Mountain from mole hills

Some times a thing will be brought to my attention.

This time is was a concern from a customer that I had an encounter with on a recent shift at work. I received an email from a manager asking me to explain my side of the story. 

My main point is this, why should I have to explain myself? Why am I being attacked? Every day I have to deal with real concerns and on this day I have delegated this thing to the top of my priority list. This thing should not even be on my priority list at all, much less at or near the top. I am sitting in my car with heavy rain hitting my windshield. As I look out at the traffic, it seems to me that there are many more important things to concern myself with. 

This has been a struggle my whole life. I feel like my emotions completely override my logical self reasoning. I work hard everyday and I try to cross my t's and dot my i's, but at the end of the day I can not please every one. My intentions are pure. I want to make the world a better place. I want to be a force for good. I also, from a place of naivety, want to make every one happy.  I want it to just work out for people, even when it may all seem impossible. [I work in emergency services] 

Then there is this. I receive feedback that I have failed. I have failed so miserably that a person has felt compelled to reach out with an official complaint. Whats even worse is that the complaint is directly related to my as a person, to my personality, to my way of easing tension in an emotional situation. We should feel free to be our selfs as we conduct our selfs in a manor that is professional and polite. I "check myself" so I do not "wreck myself". But even with all my internal check list and self retrospection, I still deal with self doubt. Its days like this that call into question the essence of "me".

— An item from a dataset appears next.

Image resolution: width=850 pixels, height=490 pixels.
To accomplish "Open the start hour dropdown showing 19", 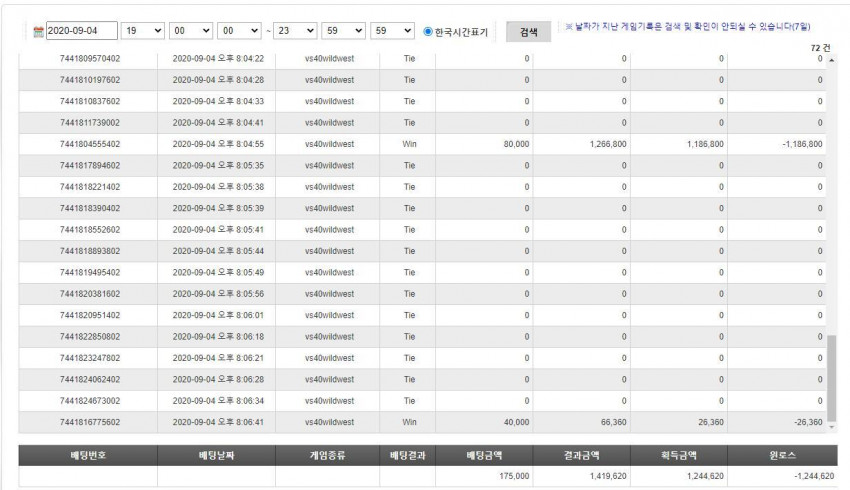I will click(x=143, y=31).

I have worked in the public space for 12 years. I deal with the customers directly. So I know a big part of my job is indeed public relations. I know that because I am faced with it on a daily basis and I have to be the "professional" in every situation and in every encounter. 12 hours is a long shift. I work hard and try hard. I even apologize when I know that I have failed or perhaps it is perceived that I have failed. 

Before I fall apart on here let me finish with this,

I am just as human as the next person. Maybe, just maybe I can get the benefit of the doubt as well.